Requirement
Duplicate the records beginning at the line containing "Task: Select the Kommo radio button" and ending after the line containing "Looking at the screenshot, I should click(x=505, y=1467).".

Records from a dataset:
+ + + +

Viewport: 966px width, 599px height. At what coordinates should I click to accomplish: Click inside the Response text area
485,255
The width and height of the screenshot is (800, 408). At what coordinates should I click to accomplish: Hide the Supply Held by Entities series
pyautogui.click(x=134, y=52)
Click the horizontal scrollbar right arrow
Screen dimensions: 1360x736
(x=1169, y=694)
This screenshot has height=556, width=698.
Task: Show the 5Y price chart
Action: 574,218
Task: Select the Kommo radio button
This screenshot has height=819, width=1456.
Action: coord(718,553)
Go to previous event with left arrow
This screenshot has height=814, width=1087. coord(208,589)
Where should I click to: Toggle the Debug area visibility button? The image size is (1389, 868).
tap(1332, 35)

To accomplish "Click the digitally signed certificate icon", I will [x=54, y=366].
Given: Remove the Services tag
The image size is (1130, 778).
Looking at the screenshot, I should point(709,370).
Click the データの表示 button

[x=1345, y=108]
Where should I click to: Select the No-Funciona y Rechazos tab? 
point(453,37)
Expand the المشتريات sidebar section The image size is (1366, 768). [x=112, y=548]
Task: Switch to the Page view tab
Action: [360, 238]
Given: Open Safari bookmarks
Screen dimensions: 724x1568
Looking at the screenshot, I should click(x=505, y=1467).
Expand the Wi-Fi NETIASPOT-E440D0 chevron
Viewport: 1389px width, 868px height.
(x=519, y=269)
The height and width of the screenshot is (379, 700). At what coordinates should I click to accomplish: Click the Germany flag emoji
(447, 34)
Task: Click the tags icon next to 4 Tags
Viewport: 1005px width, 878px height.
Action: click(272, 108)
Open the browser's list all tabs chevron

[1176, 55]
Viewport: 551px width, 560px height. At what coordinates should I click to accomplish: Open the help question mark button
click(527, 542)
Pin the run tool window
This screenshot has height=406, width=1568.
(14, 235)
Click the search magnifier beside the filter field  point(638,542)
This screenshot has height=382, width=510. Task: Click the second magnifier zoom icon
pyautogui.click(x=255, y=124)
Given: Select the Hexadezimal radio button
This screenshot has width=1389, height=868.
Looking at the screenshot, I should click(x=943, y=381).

+ + + +

Complete answer
Task: Select the Kommo radio button
This screenshot has height=819, width=1456.
Action: coord(718,553)
Go to previous event with left arrow
This screenshot has height=814, width=1087. coord(208,589)
Where should I click to: Toggle the Debug area visibility button? The image size is (1389, 868).
tap(1332, 35)

To accomplish "Click the digitally signed certificate icon", I will [x=54, y=366].
Given: Remove the Services tag
The image size is (1130, 778).
Looking at the screenshot, I should point(709,370).
Click the データの表示 button

[x=1345, y=108]
Where should I click to: Select the No-Funciona y Rechazos tab? 
point(453,37)
Expand the المشتريات sidebar section The image size is (1366, 768). [x=112, y=548]
Task: Switch to the Page view tab
Action: [360, 238]
Given: Open Safari bookmarks
Screen dimensions: 724x1568
Looking at the screenshot, I should click(x=505, y=1467).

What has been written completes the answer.